The temporary holdup stemmed from an investigation into an adolescent who developed persistent anemia after treatment with the experimental gene therapy.
The investigation revealed the adolescent carried two deletion mutations, called -alpha3.7/-alpha3.7, in a gene containing instructions to make the protein alpha-globin. The faulty gene causes alpha-thalassemia trait, which results in unusually small red blood cells and mild anemia. The same two deletion mutations were identified in an adult patient who also developed persistent anemia following lovo-cel treatment.
While these were the only patients in the study with this specific gene combination, -alpha3.7/-alpha3.7 deletion mutations will now be part of the list of exclusion criteria for ongoing lovo-cel studies.
“We are very pleased to have addressed the FDA’s questions and resolved the partial clinical hold,” said Richard Colvin, MD, PhD, Bluebird’s chief medical officer, in a press release. “We are working closely with study investigators and clinical trial sites to resume enrollment and treatment of pediatric and adolescent patients in the first quarter of next year.”
With the study unlocked for patients under 18, the company remains on track to file a biologics license application for the FDA to approve lovo-cel for SCD in the first quarter of 2023.
Results of lovo-cel investigation
Results from the investigation were shared in an oral presentation at this year’s American Society of Hematology (ASH) Annual Meeting, Dec. 10–13 virtually and onsite in New Orleans, Louisiana. It was titled, “Lovo-cel (bb1111) Gene Therapy for Sickle Cell Disease: Updated Clinical Results and Investigations into Two Cases of Anemia from Group C of the Phase 1/2 HGB-206 Study.”

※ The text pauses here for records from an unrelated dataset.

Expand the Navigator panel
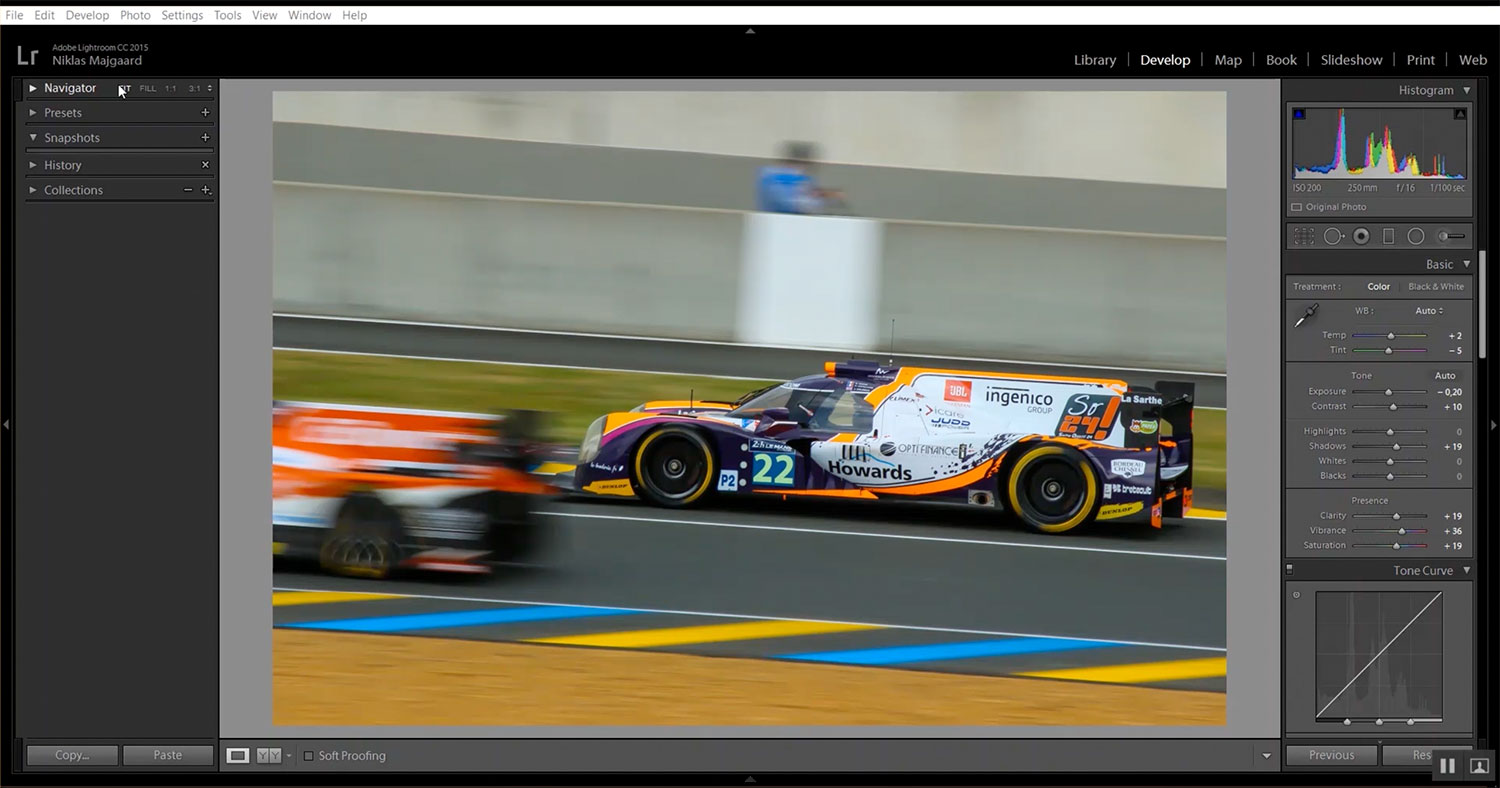The height and width of the screenshot is (788, 1500). 33,88
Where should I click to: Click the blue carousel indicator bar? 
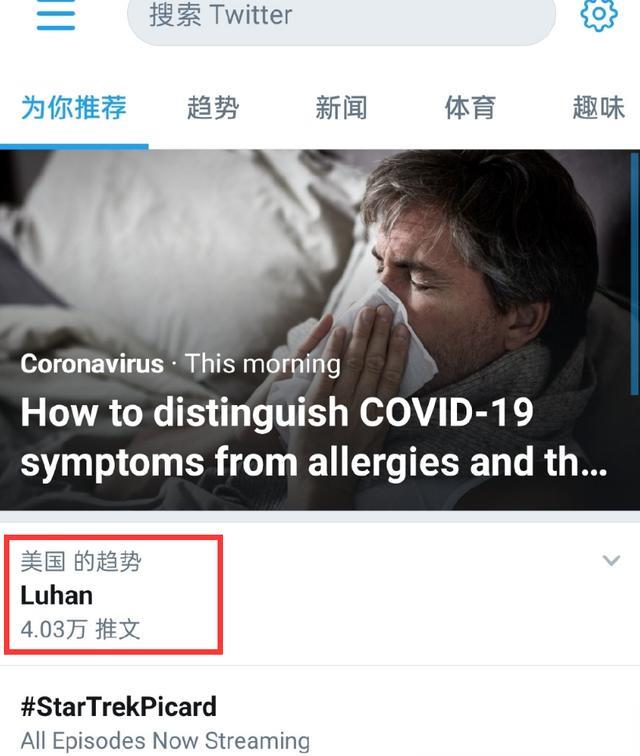click(x=635, y=274)
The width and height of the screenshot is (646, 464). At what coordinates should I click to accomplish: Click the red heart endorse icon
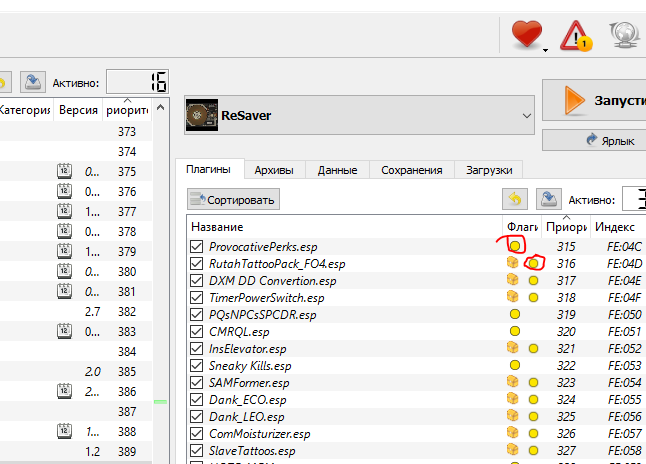(x=524, y=37)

People with SCD produce a faulty version of hemoglobin, known as hemoglobin S, that results from mutations in the HBB gene. Hemoglobin is a protein in red blood cells that transports oxygen and the HBB gene provides instructions for making a part of it.
Hemoglobin S causes red blood cells to acquire a sickle-like shape that makes them fragile and die prematurely, causing anemia. They also become more sticky and are prone to blocking small blood vessels, causing severe pain and damage to internal organs. This is called a vaso-occlusive episode (VOE).

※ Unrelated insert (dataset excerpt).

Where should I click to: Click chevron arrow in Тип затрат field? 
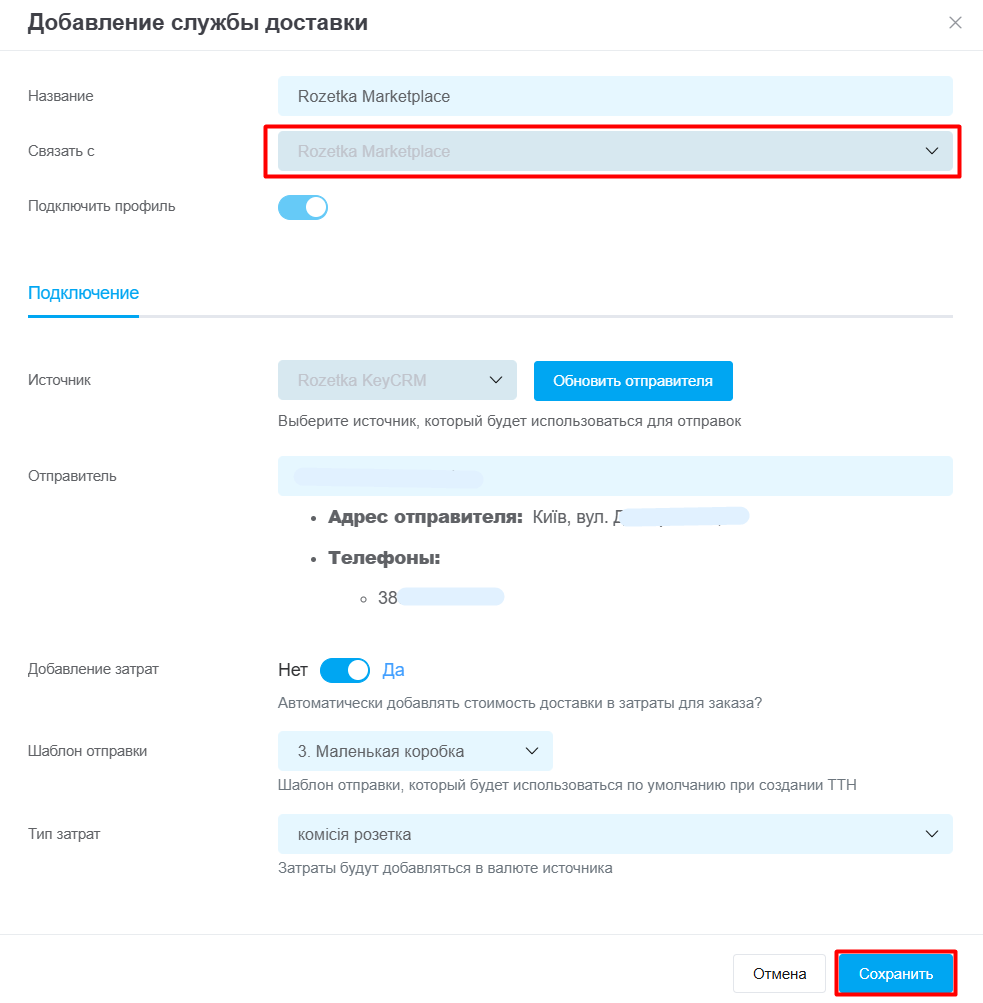(932, 834)
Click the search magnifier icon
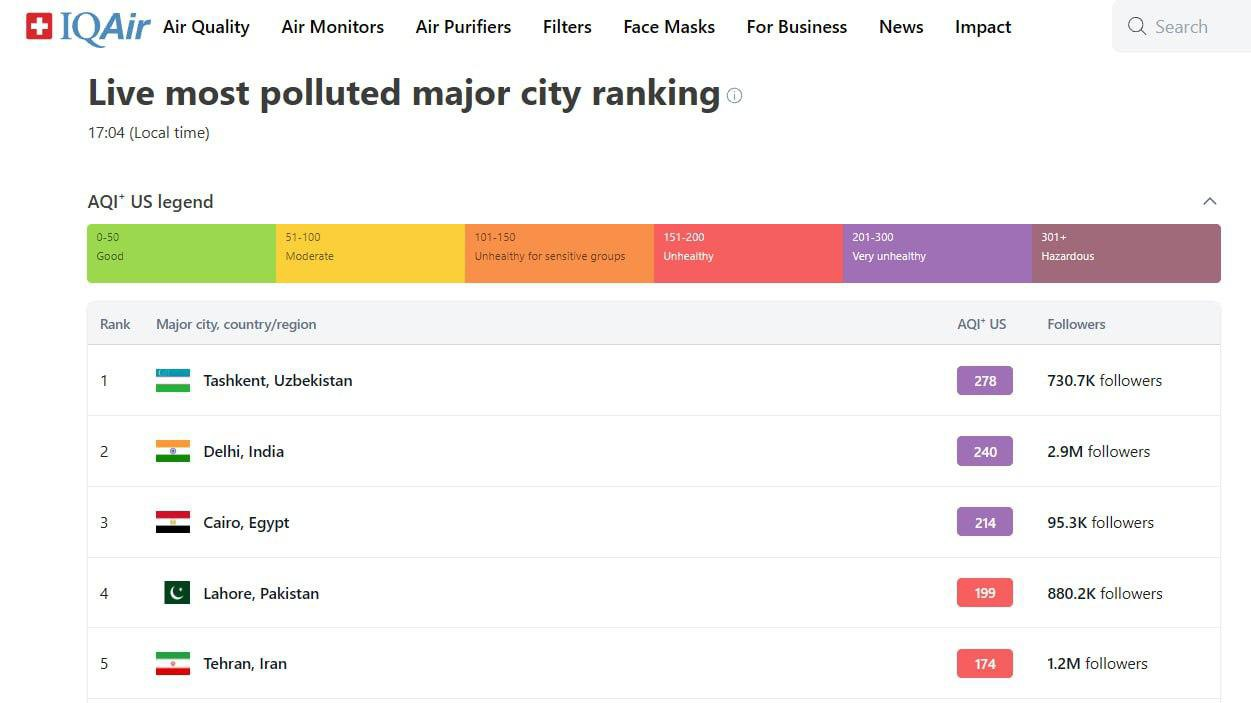The width and height of the screenshot is (1251, 703). click(1136, 27)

Lovo-cel, previously known as bb1111 or LentiGlobin, is a one-time treatment designed to add working copies of a modified version of the HBB gene into a patient’s own blood stem cells, which are then infused back into the patient.

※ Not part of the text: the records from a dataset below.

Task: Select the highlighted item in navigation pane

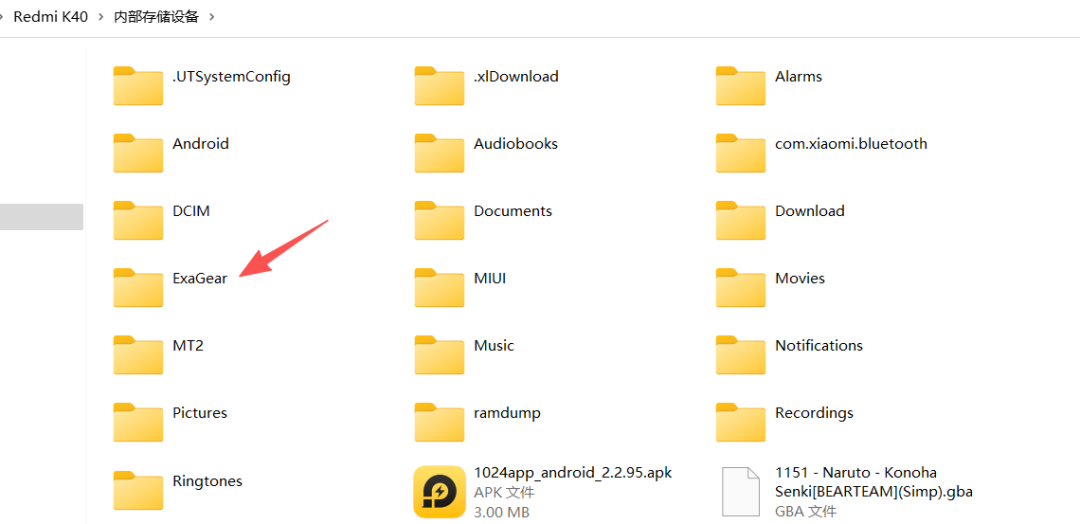Action: point(41,217)
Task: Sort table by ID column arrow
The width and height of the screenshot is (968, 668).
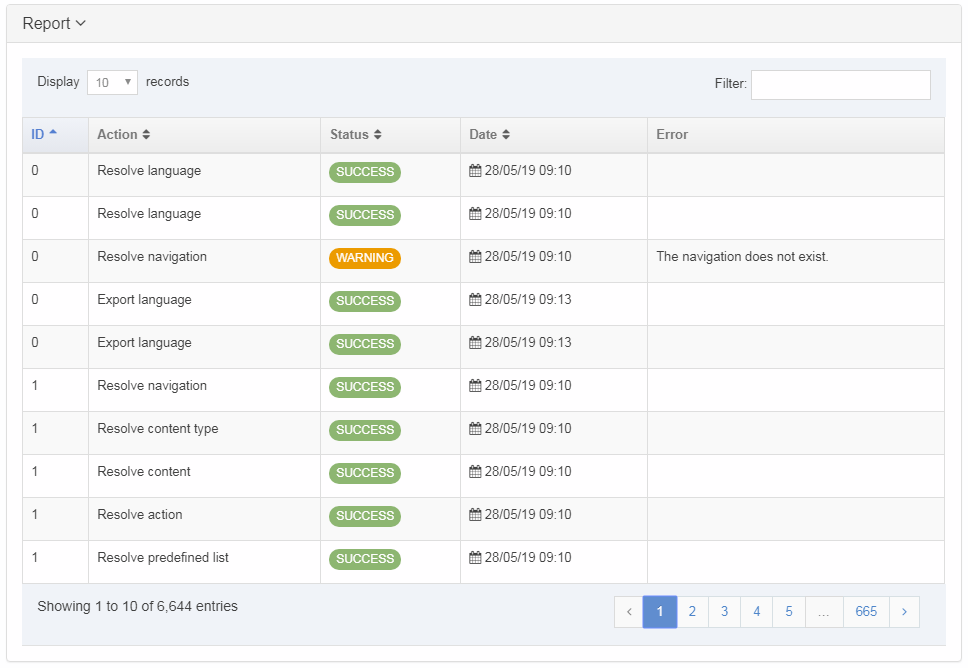Action: [x=53, y=134]
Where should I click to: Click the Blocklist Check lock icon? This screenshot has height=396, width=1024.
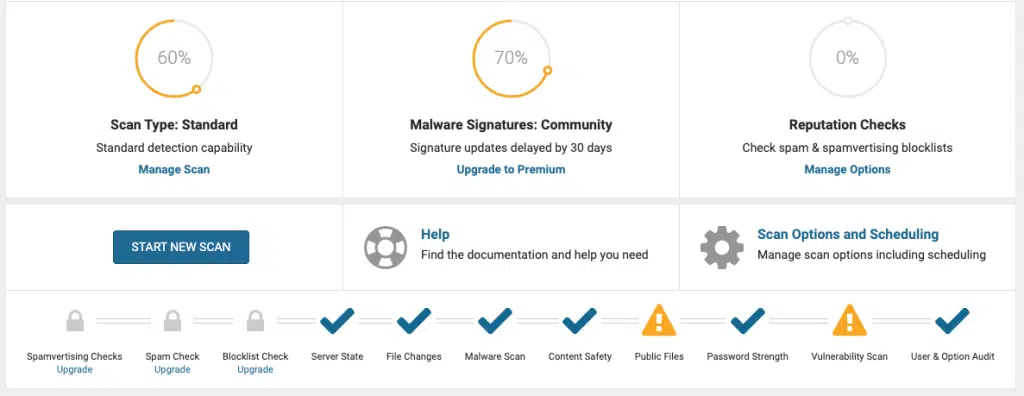(x=255, y=321)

Once HbAT87Q — the protein coded by the modified version of the HBB gene — begins to be produced, the proportion of hemoglobin S decreases. This is expected to ease symptoms.
HGB-206 (NCT02140554) is an ongoing Phase 1/2 study that’s evaluating the safety and effectiveness of lovo-cel in up to 50 people, ages 12 to 50, with a diagnosis of SCD. The study includes three treatment groups — A, B, and C.
All 35 patients in Group C received lovo-cel, after which they were followed for a median of 20.9 months.
Treatment also requires the use of busulfan, a medication used before a stem cell transplant to destroy a patient’s existing blood-making cells. After the transplant, modified stem cells begin to “engraft,” or start to grow and produce normal blood cells, rebuilding the immune system.
Engraftment of neutrophils, a type of white blood cells, occurred on day 20; engraftment of platelets, which help form blood clots to slow or stop bleeding, occurred on day 36.
Median level of HbAT87Q reached 5 grams per deciliter (g/dL) of blood at six months post-treatment and remained stable thereafter. It made up at least 40% of all hemoglobin in the blood.
Of the 29 patients who could be evaluated, 28 had no severe VOEs in the two years after treatment. In the two years before enrolling, these patients had 3.5 VOEs a year.
“One-time treatment with lovo-cel resulted in sustained production of HbAT87Q and near-complete resolution of severe VOEs,” the researchers wrote.
Of all 35 patients, 15 (43%) had at least one serious side effect after treatment. The most common were abdominal pain, drug withdrawal syndrome from opiates, nausea, vomiting, and dehydration.
Both patients with the -alpha3.7/-alpha3.7 deletion mutations had persistent anemia despite adequately producing HbAT87Q. One maintained a total hemoglobin level of 9.8 g/dL at 1.5 years and the other required chronic transfusions to maintain a level of 10.3 g/dL, with otherwise normal complete blood counts.
They also had dyserythropoiesis, or abnormal production of red blood cells in the bone marrow (the spongy tissue found inside most bones). There were no symptoms of blood cancer and no cancer-driving mutations or chromosome abnormalities.
Both had a reduction or resolution of severe VOEs after lovo-cel treatment.